Por Bernardo Caram
BRASÍLIA (Reuters) - O governo apresentou nesta terça-feira a proposta de arcabouço fiscal que será enviada ao Congresso, estabelecendo que as despesas poderão crescer até 70% do aumento observado nas receitas recorrentes, visando dar sustentabilidade à trajetória da dívida pública, além de definir limites mínimos e máximos para a alta dos gastos.
As regras fiscais propostas buscam substituir o teto de gastos atual, mais rígido e criticado pelo presidente Luiz Inácio Lula da Silva por limitar o crescimento dos gastos públicos apenas à variação da inflação do ano anterior.
Assim como no teto, o novo arcabouço terá exceções à regra de gastos, uma lista com mais de dez tipos de desembolsos que não serão contabilizados nos limites anuais, como a capitalização de estatais e gastos em situações de emergência.
O texto, divulgado pelo Ministério da Fazenda, segue as premissas gerais apresentadas pela equipe econômica no fim de março, quando divulgou as linhas gerais da proposta.
Para o período de 2024 a 2027, a regra estabelece que as despesas públicas não poderão crescer mais do que 70% da variação da receita líquida recorrente do governo. Esse cálculo será feito a partir da arrecadação observada em 12 meses até junho do exercício anterior, sem considerar receitas com concessões de serviços públicos, dividendos de estatais ou royalties.
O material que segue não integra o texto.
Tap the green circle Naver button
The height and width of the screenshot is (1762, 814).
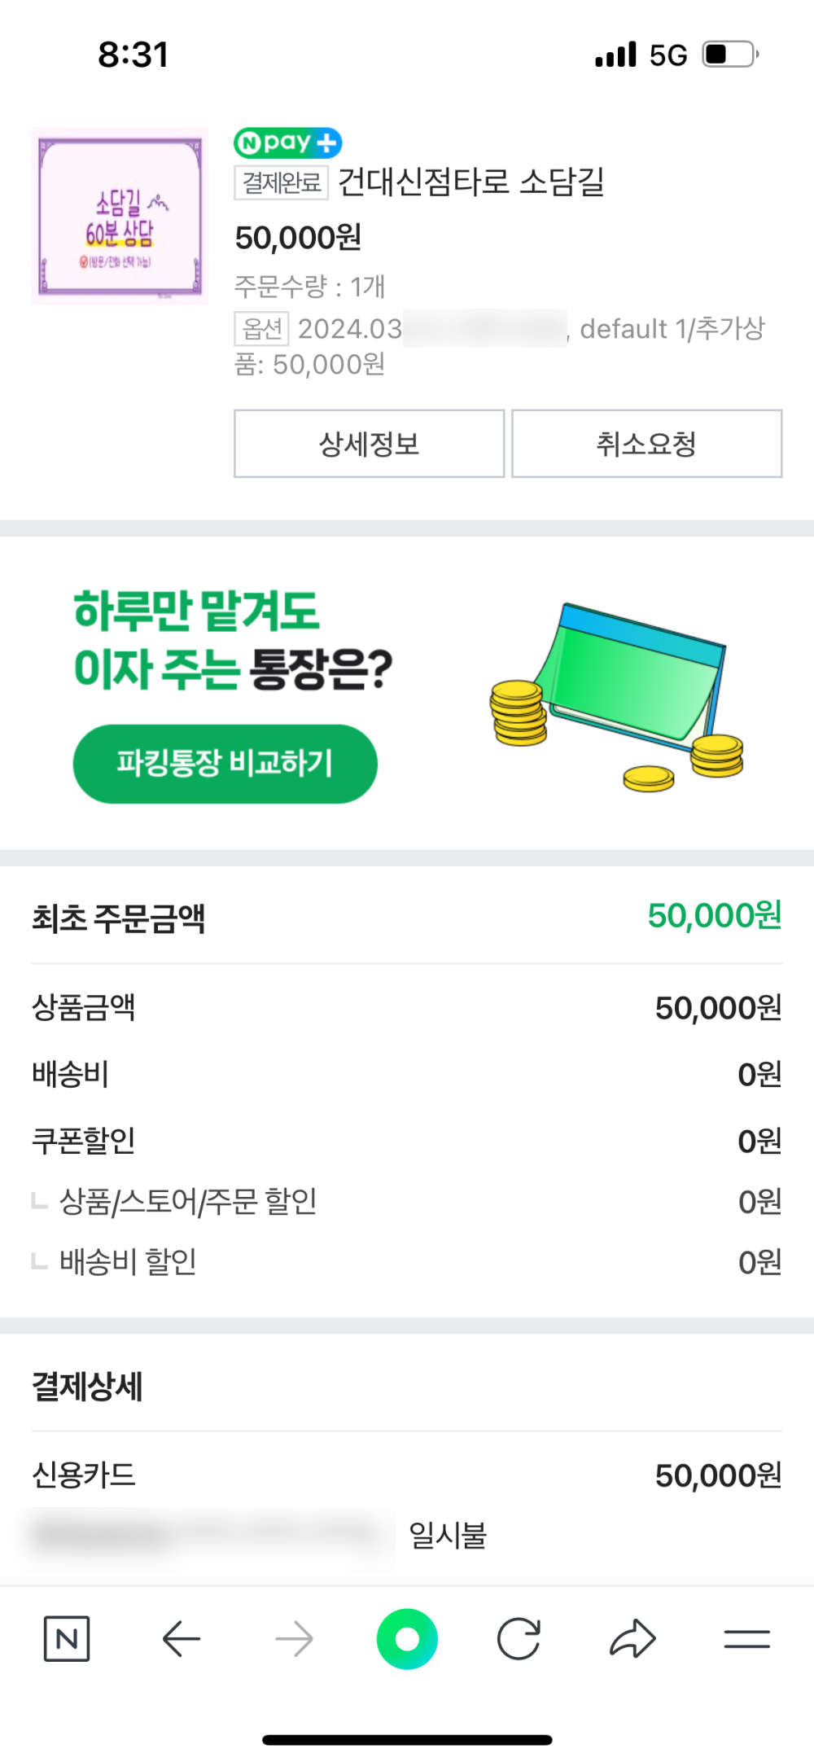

Haverá ainda um piso e um teto para balizar esse crescimento de gastos, que poderá variar anualmente entre 0,6% e 2,5% acima da inflação. Para guiar essa correção, será observado o índice de preços de janeiro a junho, acrescido da projeção para o dado até dezembro. Essa decisão tem potencial para inflar as contas do ano que vem.
Essa definição deve gerar um ganho ao governo em 2024 porque a inflação em 12 meses até junho deste ano deve ser mais baixa do que até dezembro. Isso ocorrerá porque houve deflação no fim do ano passado e, por base de comparação, a inflação acumulada do fim deste ano tende a ser maior.
O texto define que a cada ciclo de governo, as metas e tolerâncias para quatro anos serão definidos por meio da Lei de Diretrizes Orçamentárias.
A norma de gasto será combinada à meta de resultado primário --alvo a ser perseguido levando em conta a diferença entre receitas e despesas, sem considerar gasto com juros da dívida. Enquanto o sistema atual tem um alvo sem margem, a meta terá uma tolerância de 0,25 ponto percentual do PIB para mais ou para menos.
Se o piso da banda for desrespeitado, haverá uma limitação mais forte para o crescimento das despesas, com a margem para ampliação de gastos no ano seguinte caindo de 70% para 50% da alta das receitas.
O texto não cria gatilhos específicos para correção de rumo e redução de despesas, cabendo ao governo em exercício decidir politicamente quais áreas sofrerão cortes caso necessário.
O objetivo do governo com a regra é atingir déficit zero em 2024 e superávits de 0,5% em 2025 e 1,0% em 2026.
A medida também define um piso para investimentos públicos no valor correspondente ao observado no Orçamento de 2023, estimado em 75 bilhões de reais, patamar que será corrigido anualmente pela inflação.
Como forma de estimular os governos a melhorar as contas, quando o teto da meta fiscal for superado, parte do excesso de arrecadação poderá ser convertido em gastos com investimentos. Esse gasto adicional será limitado a 25 bilhões de reais por ano, corrigidos pela inflação.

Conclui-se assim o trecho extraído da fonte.